L’Amérique d’aujourd’hui est programmée pour une autre débâcle du style de 1929 (NdT: écrit en 1976… visionnaire, pas tant que cela car si prévisible…)[…]

[…] Les Rockefeller aiguisent maintenant leurs tondeuses à moutons et vont passer le monde à une nouvelle tonte. Cette fois-ci sera sans doute la dernière. En 1929, l’Amérique était loin d’un système de gouvernement total. La prochaine dépression sera utilisée comme prétexte pour l’établissement de contrôles socio-fascistes dans le pays et d’un super état mondial de manière internationale.

De la même façon que les Rockefeller utilise la banque Export-Import comme d’un outil pour piller le capital et pour seuvrer l’économie américaine de crédit ainsi que ses citoyens sur-impôsés, ils utiliseront la Banque Mondiale des Nations-Unies (NdT: et le FMI) comme un autre moyen de siphoner dans le porte-feuille du contribuable états-unien.

EPILOGUE

[…] Nous avons montré que la maison Rockefeller vaut des milliards de dollars et possède un moyen de levier sur ses centaines de millairds de plus au travers de son influence sur les mega-banques, les institutions financières, la production manufacturière et pétrolière. La famille a utilisé des fondations et leurs réseaux pour préserver et faire multiplier sa richesse ansi que pour façonner l’opinion publique par le biais de l’éducation, des médias et de la religion.
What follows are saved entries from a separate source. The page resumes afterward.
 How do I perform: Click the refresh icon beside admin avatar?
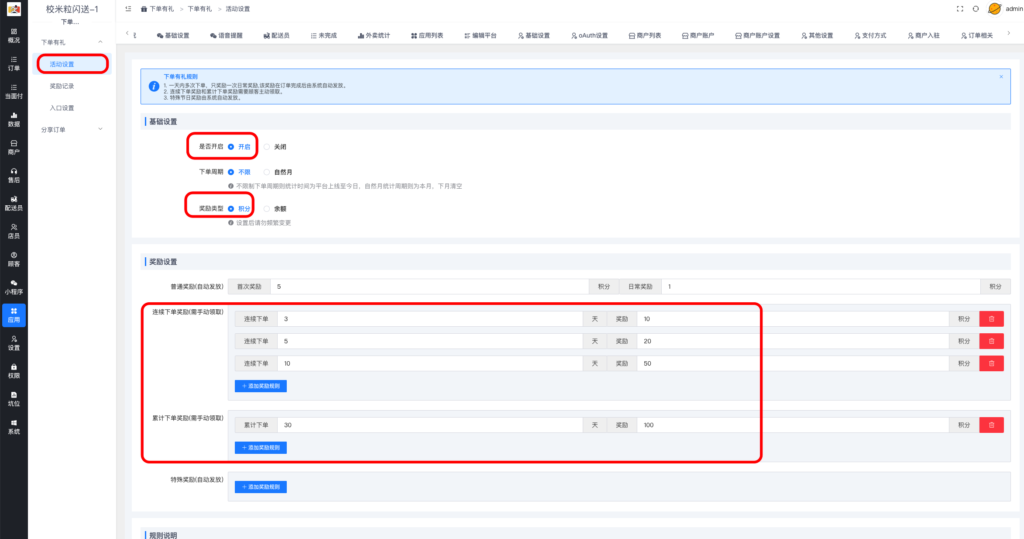click(975, 8)
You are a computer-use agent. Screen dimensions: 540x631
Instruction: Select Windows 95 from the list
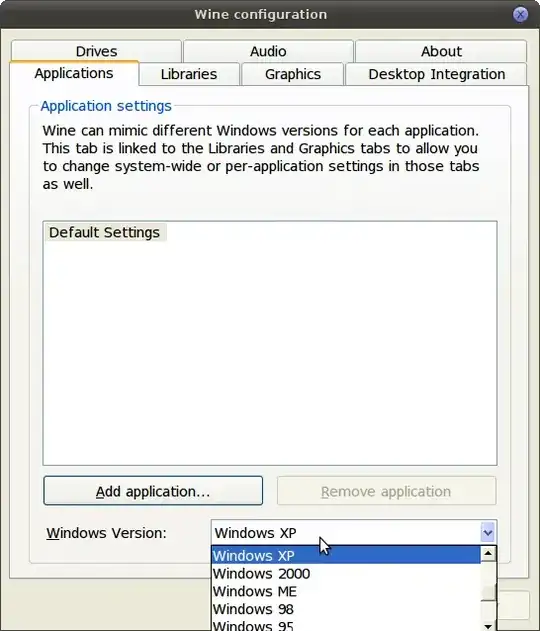(x=346, y=625)
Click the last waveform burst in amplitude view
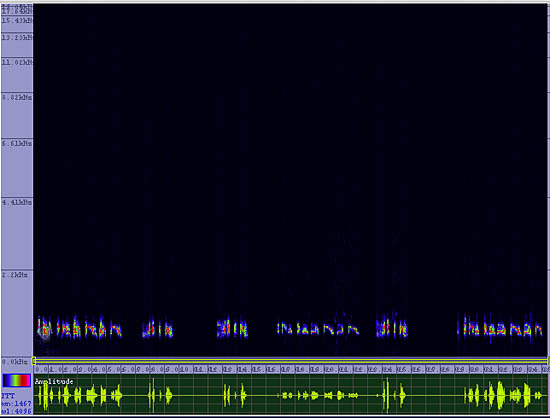This screenshot has height=418, width=550. coord(538,396)
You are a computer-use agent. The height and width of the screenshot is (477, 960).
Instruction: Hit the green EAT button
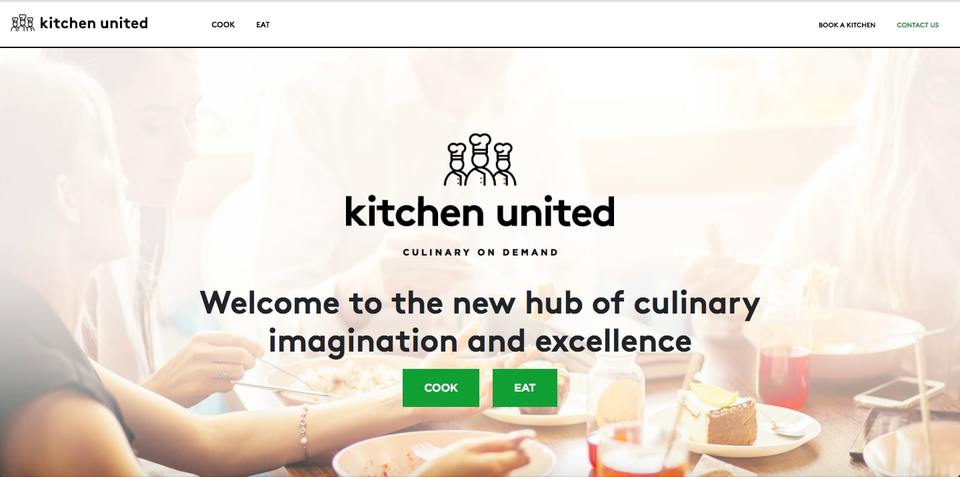(x=525, y=388)
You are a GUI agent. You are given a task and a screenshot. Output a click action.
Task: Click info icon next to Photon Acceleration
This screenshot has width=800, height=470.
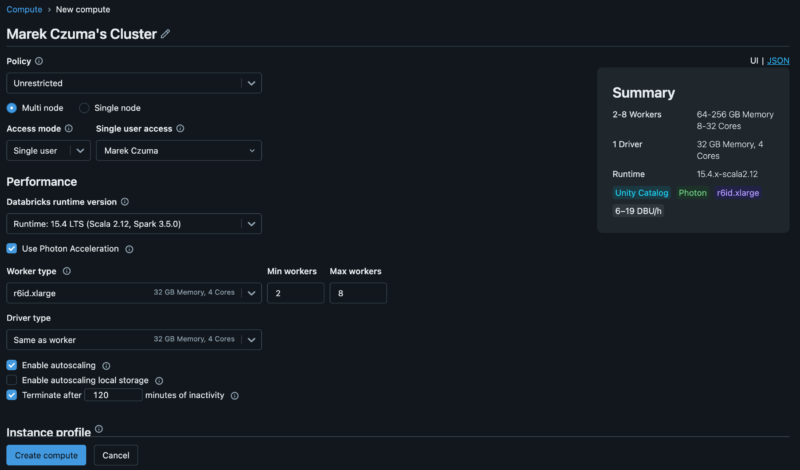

A travers le Conseil en Relations Etrangères (CFR), elle a augmenté son influence sur le gouvernement, la réserve fédérale, la communication et l’éducation. Une soif sans fin, quasi psychopathique pour le pouvoir monopoliste, a motivé trois générations de Rockefeller. Parce que les Etats-Unis sont un pays de grande taille, diversifié et une nation décentralisée, cela a pris à la famille cent ans pour bâtir l’échaffaudage qui étranglerait finalement la liberté. Maintenant elle est prête à nous mettre la corde au cou et à tirer le levier de la trappe.

La question est: Pourra t’on couper la corde avant que les Rockefeller ovrent la trappe ? La réponse la plus honnête et la plus réaliste est celle-ci: peut-être…

[…] La résistance au Nouvel Ordre Mondial des Rockefeller demande la même motivation et les mêmes efforts que cela a pris pour vaincre Hitler. Heureusement, cela ne devrait pas demander le même sacrifice en vies humaines que d’autres guerres ont causé, si en fait le temps, l’argent et l’effort de le faire sont faits maintenant, avant que la dernière résistance possible ne se fasse de derrière des clôtures de fils de fer barbelés.

Ce livre n’a pas été écrit pour vous distraire ou simplement vous informer, ni même pour vous faire peur. Il a été écrit pour donner une épée aiguisée qui pourra couper la corde que le bourreau nous passera autour du cou. Nous l’avons publié. Le reste est de votre ressort. Si vous ne faites rien de cette connaissance, les Rockefeller eux seront sans pitié.